Eppure le istituzioni locali tra cui i comuni di Bihac e Velika Kaldusa e il cantone di Una Sana, tirano dritto. «Un gioco politico», secondo Paola Lucchesi, giornalista e presidente dell’associazione Centar za Odrzivi Razvoj “Una” (Centro per lo sviluppo sostenibile), a Bihac da quindici anni.

«La ricollocazione dei migranti a Vucjak – spiega – è il solo mezzo a disposizione delle autorità locali per sbloccare la situazione e soprattutto per far pressione su Bruxelles perché faccia la propria parte. Perché quel che irrita l’Europa è la prossimità di Vucjak al confine con la Croazia, non certo il fatto che lì manchino le condizioni minime di accoglienza per i migranti. A questo proposito – Lucchesi – val la pena di ricordare che uno dei pochi centri di accoglienza autorizzati dal governo si trova a Hadzici, una cittadina a venti chilometri da Sarajevo pesantemente bombardata dalla Nato nell’estate del 1995. Una cittadina con un’elevata incidenza di tumori a causa della contaminazione del terreno di uranio impoverito.
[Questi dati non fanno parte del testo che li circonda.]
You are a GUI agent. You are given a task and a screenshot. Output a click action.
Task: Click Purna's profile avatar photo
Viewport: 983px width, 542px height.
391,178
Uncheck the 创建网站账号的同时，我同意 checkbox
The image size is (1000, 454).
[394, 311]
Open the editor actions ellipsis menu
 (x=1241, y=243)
Ebbene, non ricordo nessuno indignato per la scelta di quel luogo che ad oggi ospita più di novecento migranti».

Da quando la crisi dei migranti ha colpito la Bosnia-Erzegovina, nell’area intorno a Bihac e Velika Kladusa si sono riversati migliaia di migranti che sperano di proseguire il cammino verso l’Europa. Con l’arrivo della primavera il flusso dei profughi è aumentato, fino a 150 al giorno.

Entrano in Bosnia dalla Serbia attraversando la Drina, il fiume che segna il confine naturale tra i due Paesi. Arrivano a Visegrad, Zvornik e Bijeljina per poi proseguire verso Bihac. Difficile per Sarajevo controllare un confine così vasto per mancanza di risorse umane ed economiche. Ha fatto discutere la proposta avanzata la scorsa settimana dal governo bosniaco di schierare l’esercito alla frontiera con la Serbia per arrestare il flusso dei migranti.
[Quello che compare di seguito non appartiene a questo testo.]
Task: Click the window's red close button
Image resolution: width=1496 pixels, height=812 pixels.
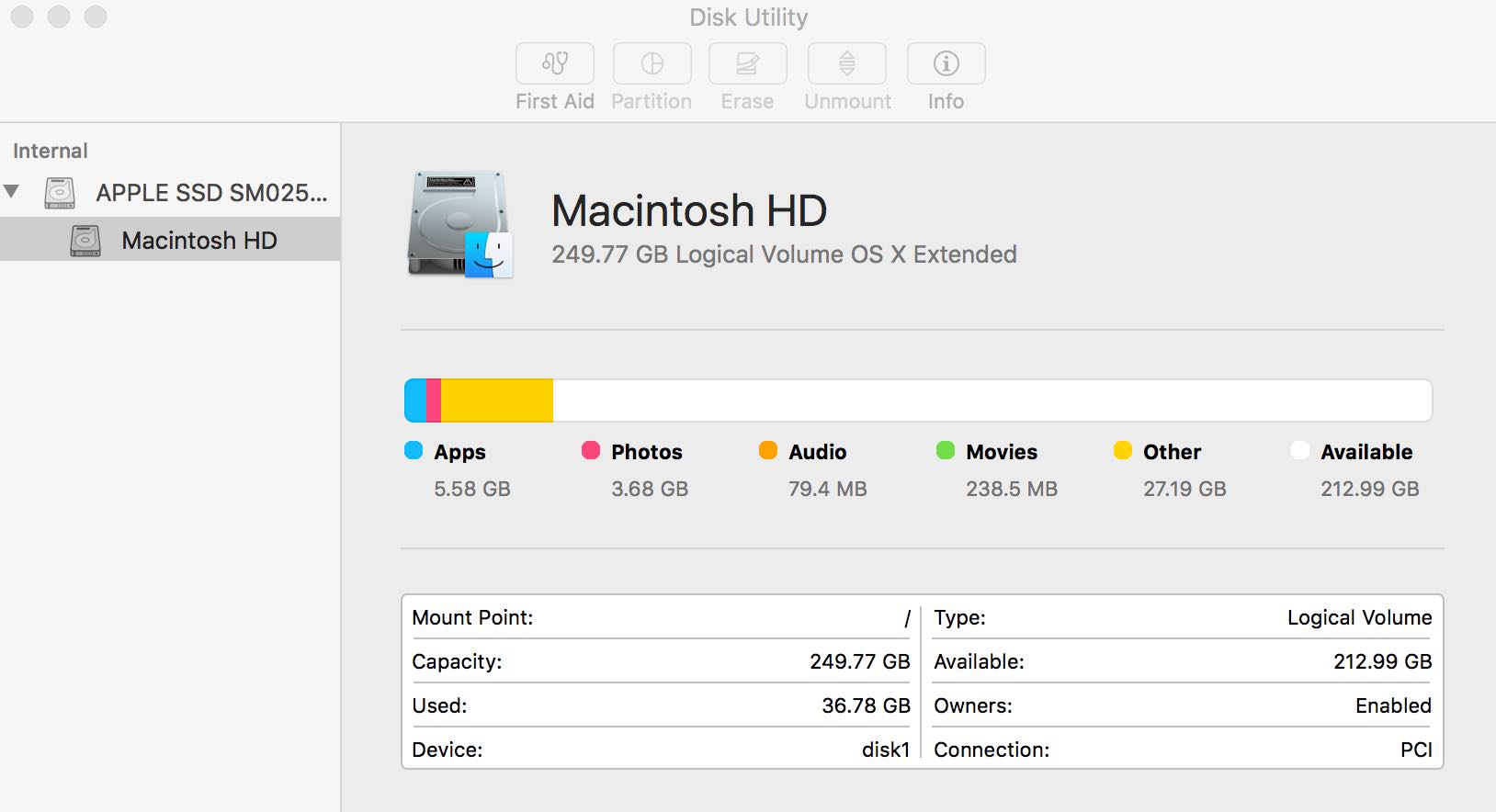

Proposta subito rigettata da Milorad Dodik, il rappresentante serbo della presidenza tripartita e in quanto tale anche comandante delle forze armate del Paese. Un rifiuto, quello di Dodik, funzionale a dimostrare le debolezze strutturali dello Stato bosniaco e avvalorare così le istanze secessioniste della Republika Srpska (una delle due entità di cui è composta la Bosnia-Erzegovina, a maggioranza serba).

Il confine ad est quindi rimane pressoché permeabile. Lo stesso invece non si può dire del confine a nord-ovest, quello con la Croazia. Feroci i controlli della polizia di frontiera croata accusata da ong e organizzazioni internazionali di effettuare respingimenti illeciti e di compiere abusi ai danni dei migranti.

Accuse respinte dalla presidente croata Kolinda Grabar Kitarovic secondo cui le ferite e le lesioni riportate dai migranti sarebbero causate dal «difficile terreno» che tentano di attraversare. Salvo poi ammettere che è normale che si ricorra a un po’ di violenza quando i migranti vengono respinti. Un gioco al massacro sulla pelle dei profughi e di una Bosnia ormai al collasso, un gioco macabro che Zagabria spera di veder premiato con l’adesione all’area Schengen.

A complicare il quadro anche le tensioni tra Croazia e Slovenia sorte in seguito alla disputa sul loro confine nella baia di Pirano. Tensioni che si stanno riverberando anche sulla gestione della crisi dei migranti. Il premier sloveno Marjan Šarec ha infatti lamentato un aumento degli attraversamenti illegali rispetto allo scorso anno dalla frontiera sloveno-croata.

Un fatto «inaccettabile» per il primo ministro che ha annunciato una serie di misure volte al rafforzamento dei controlli al confine. Misure che variano dall’aumento della presenza della polizia e dell’esercito, all’estensione di 40 chilometri del muro di recinzione fatto costruire nel 2015 lungo la frontiera con la Croazia, alla dotazione della polizia di ulteriori attrezzature tecniche, come i droni.

Insomma se Lubiana protesta contro l’idea del ministro degli Interni Matteo Salvini di edificare un muro tra i due Paesi, non ha alcun problema a rafforzarne un altro, quello con la Croazia.